It has been raining 17 days out of the last 25 and no real end is in sight. My contractor has given up working on the driveway because it's too muddy. We are glad we got Ellie's garden in before it became too muddy. The grass is going to need something really special if it ever dries out enough to be cut. All this real life nature is wet, and also cold: forties and fifties Fahrenheit (between 4 and 10 Centigrade). We are concerned the birds are going to have trouble getting enough insects to feed their babies, assuming any of them succeed in not drowning as they sit on the nest. The feeder-tree blew over the other night, resulting in a broken feeder and a lot of peeved birds who were clear that this was not the service they expected. But the list of species is insanely colorful, topped, perhaps, by my newest visitor: an Indigo Bunting. He really is this blue. I haven't noticed any females, nor any female Yellow Bellied Sapsucker; but I have more than one pair each of Evening Grosbeaks, Rosebreasted Grosbeaks, and Bluejays. At least a pair of Cardinals and Chipping Sparrows, and a bunch of Red- and White-Breasted Nuthatches, and Downy and Hairy Woodpeckers, and MANY pairs of Goldfinches and Pine Siskins. And Chickadees.

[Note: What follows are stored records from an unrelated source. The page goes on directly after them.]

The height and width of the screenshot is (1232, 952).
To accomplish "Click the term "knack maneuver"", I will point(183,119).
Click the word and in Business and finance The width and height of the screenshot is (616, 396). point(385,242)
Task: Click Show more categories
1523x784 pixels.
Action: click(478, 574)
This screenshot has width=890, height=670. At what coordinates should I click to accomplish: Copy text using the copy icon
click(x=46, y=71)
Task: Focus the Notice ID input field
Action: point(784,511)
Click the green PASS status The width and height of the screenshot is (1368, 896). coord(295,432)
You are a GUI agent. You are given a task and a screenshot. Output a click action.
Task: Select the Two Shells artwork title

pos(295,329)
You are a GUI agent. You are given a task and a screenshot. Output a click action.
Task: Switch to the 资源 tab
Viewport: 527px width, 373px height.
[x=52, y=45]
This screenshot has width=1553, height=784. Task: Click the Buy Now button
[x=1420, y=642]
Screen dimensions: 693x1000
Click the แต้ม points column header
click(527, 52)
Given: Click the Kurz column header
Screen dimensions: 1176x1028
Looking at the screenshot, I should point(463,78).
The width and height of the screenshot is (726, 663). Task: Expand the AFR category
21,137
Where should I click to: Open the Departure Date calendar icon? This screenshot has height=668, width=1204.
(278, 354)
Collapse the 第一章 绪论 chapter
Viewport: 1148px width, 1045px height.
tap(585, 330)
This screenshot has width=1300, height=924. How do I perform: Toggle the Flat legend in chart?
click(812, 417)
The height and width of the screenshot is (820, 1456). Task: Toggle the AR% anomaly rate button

In the fiber line, I continue to work on the sweater, the Beatrice socks (car), a pair of Classic Elite Pima-Tencel socks intended for the daughter's birthday (computer and moves to bedroom), and on spinning the English Rosegarden Copper Moth wool. It will surprise none of you to read that I did not get the quilt done in time for the wedding, but it really is coming along.
I am also essaying the Shawl that Dares Not Speak Its Name Because I have Torn That Sucker Out So Many Times, this time with a "lifeline." When there is a chunk you are sure is right (you can't tell in English, but this is in the Subjunctive of Unreal or Ideal Condition), you run another thread through your stitches and then go on knitting. That way when you, I mean if you, have to pull out the 26 rows of mistakes, you still have the unblemished, innocent part intact if, I mean when, you ever want to try again. Possibly because I had so much practice, the first part of it went swimmingly. One can only hope.
3 comments:
My mom spends a good part of the summer calling me and giving me Indigo Bunting reports from the country.
And as far as lace and shawls go.... some things aren't meant to be and shouldn't be forced.
I hope the rain slows soon, for all of us.
I do think I'm going slowly insane from all the rain. And now, I'm worried for the Phoebes...five hatched a week ago, and it has rained solidly ever since. What to do besides crawl back into bed, and even that is getting old.
*sigh* "when", "if", "if" and "when" is so true. I haven't hurled anything across the room yet, but I have violently frogged socks.